Dr. Patel packed up her bag. “I’ll leave you with a revised treatment plan and extra meds. The rest is up to you, Kara. But as your doctor, I urge you not to dismiss the option that’s right in front of you, even if it’s the hardest one to accept.”

When the door closed behind her, I slumped onto the corner of my bed, the nest, really, since there was no point denying it now. I was exhausted. Not just physically, but in a way that felt like my bones were tired.

“You could’ve said something,” I muttered, staring at the piles of clothes and gear. “About all this.”

Reid didn’t move. “Would you have admitted it if I had?”

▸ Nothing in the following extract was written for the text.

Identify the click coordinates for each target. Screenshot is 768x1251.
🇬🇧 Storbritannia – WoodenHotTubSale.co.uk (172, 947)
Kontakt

I clenched my jaw. “No. Probably not.”

“Exactly.” He pushed away from the wall, still not getting too close. “None of us minded, Kara. We knew you needed it, even if you didn’t want to see it yet.”

I looked at the evidence. Hoodies. Hats. Random objects with their fingerprints or their scent or their memories attached. “It’s humiliating.”

“Why?” he asked, and it was so earnest that it caught me off guard. “Because you have needs that make you vulnerable? Because your body is doing what it has to do to fix itself? There’s no shame in that.”

“It’s not the needs,” I ground out. “It’s the dependency. I’ve spent my entire career proving I don’t need anyone. Especially not Alphas. Now I’m supposed to just... rely on you? All of you?”

He fell silent, then said, “Did you think less of me when I told you about my rut suppressant crash? When I admitted I needed the whole pack to get through it?”

I shook my head, fast. “Of course not. That’s different.”

“Why?” Sharp, but not cruel. “Because I’m an Alpha? We’re allowed to need our pack but you’re not?”

The question hit its mark. “It’s not the same.”

His voice dropped, soft and relentless. “Isn’t it? All of us have designation needs, Quinn. But for some of us, no one ever told us it was okay to have them. So we pretend it doesn’t matter until it nearly kills us. That’s not strength.”